Guy Stern (1922–2023) – in memoriam
Guy Stern was born into a Jewish family on 14 January 1922 and named Günther Stern. With help from an aid organisation and one of his uncles he was able to escape the Nazi dictatorship in 1937 and make his way to the USA. However, his hope of bringing his family at a later date was never to be fulfilled. He was the only member of his family to survive the Holocaust. His parents Julius and Hedwig Stern (neé Silberberg), and his siblings Werner and Eleonore were deported to the Warsaw Ghetto in March 1942 and were murdered in an unknown location in Poland.
In the USA Guy Stern attended high school and in 1940 went to Saint Louis University to study romance languages. In 1942 he volunteered to serve in the U.S. Army. At Camp Ritchie in Maryland he was trained as a member of a special military intelligence unit. In the same year he officially became a US citizen under the name of Guy Stern. In 1944 he was one of the now-famous “Ritchie Boys” who interrogated prisoners of war. It was not until his return to Hildesheim as a soldier in the U.S. Army that he discovered that his entire family had been murdered by the Nazis. Guy Stern returned to the USA where he continued his studies of romance languages, to which he added German in 1948. This was the beginning of his successful career as a professor of German which took him to various universities around the USA and Germany. Guy Stern made fundamental and pioneering contributions to the field of exile research. In 1978 he, Wulf Koepke and John M. Spalek found the Society for Exile Studies (now known as the North American Society for Exile Studies) and was closely involved with the Gesellschaft für Exilforschung, of which he became an honorary member. Guy Stern was Vice-President of the Kurt-Weill-Gesellschaft and President of the Lessing Society, which he co-founded. To name but a few of his other roles, he served as a trustee of the Leo Baeck Institute, director of the International Institute of the Righteous of the Holocaust Memorial Center in Detroit, and President of the PEN Centre for German-Speaking Writers Abroad. The many honours and awards presented to Guy Stern during his life include the Bronze Start Medal, the German Order of Merit, and the Goethe Medal, and he held honorary citizenships of Hildesheim and Utah Beach, and an honorary doctorate at Hofstra University.

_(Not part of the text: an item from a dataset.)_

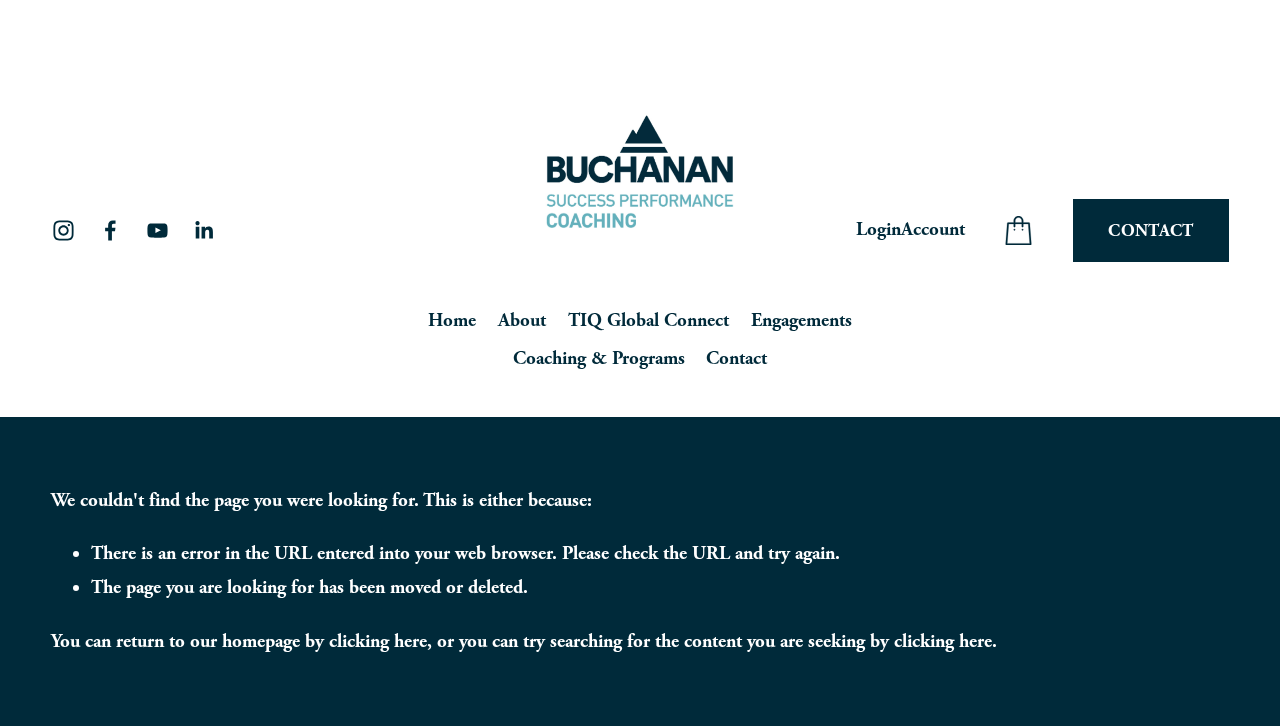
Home (452, 320)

Guy Stern was closely involved with the German Exile Archive for many decades. While in Germany he made use of the collection and corresponded on many topics. In 2017 he was awarded with the OVID Prize of the PEN Centre for German-Speaking Writers Abroad in the German Exile Archive of the German National Library. The following year he gave the laudatory speech for the 2018 winner, Herta Müller. In January 2022 we celebrated his 100th birthday with a virtual event hosted by the GExile Archive in partnership with the PEN Centre for German-Speaking Writers Abroad. Companions from Germany and abroad offered their congratulations and shared insights into his richly varied output. Two publications have been published to celebrate Guy Stern’s 100th birthday. Aufbau Verlag published a German edition of his autobiography “Invisible Ink”, translated by his wife Susanna Piontek. Friedrick Lubich and Marlen Eckl edited the wide-ranging Festschrift on Stern’s life and work “Von der Exilerfahrung zur Exilforschung – Zum Jahrhundertleben eines transatlantischen Brückenbauers“ (published by Königshausen & Neumann).
We look back with gratitude on Guy Stern’s many visits to the German Exile Archive. He was deeply valued as a companion and an outstanding expert in exile research, among other fields. What we will remember most, though, is his humanity, friendliness, spontaneity and humour. We mourn the loss of a great person, one who has left a lasting mark and whose impact will be felt for a long time to come.
Speaking in an interview in 2018, Guy Stern said, “As the only survivor, my self-imposed task has always been to live a life that means something.”
This he achieved. Thank you, Guy Stern.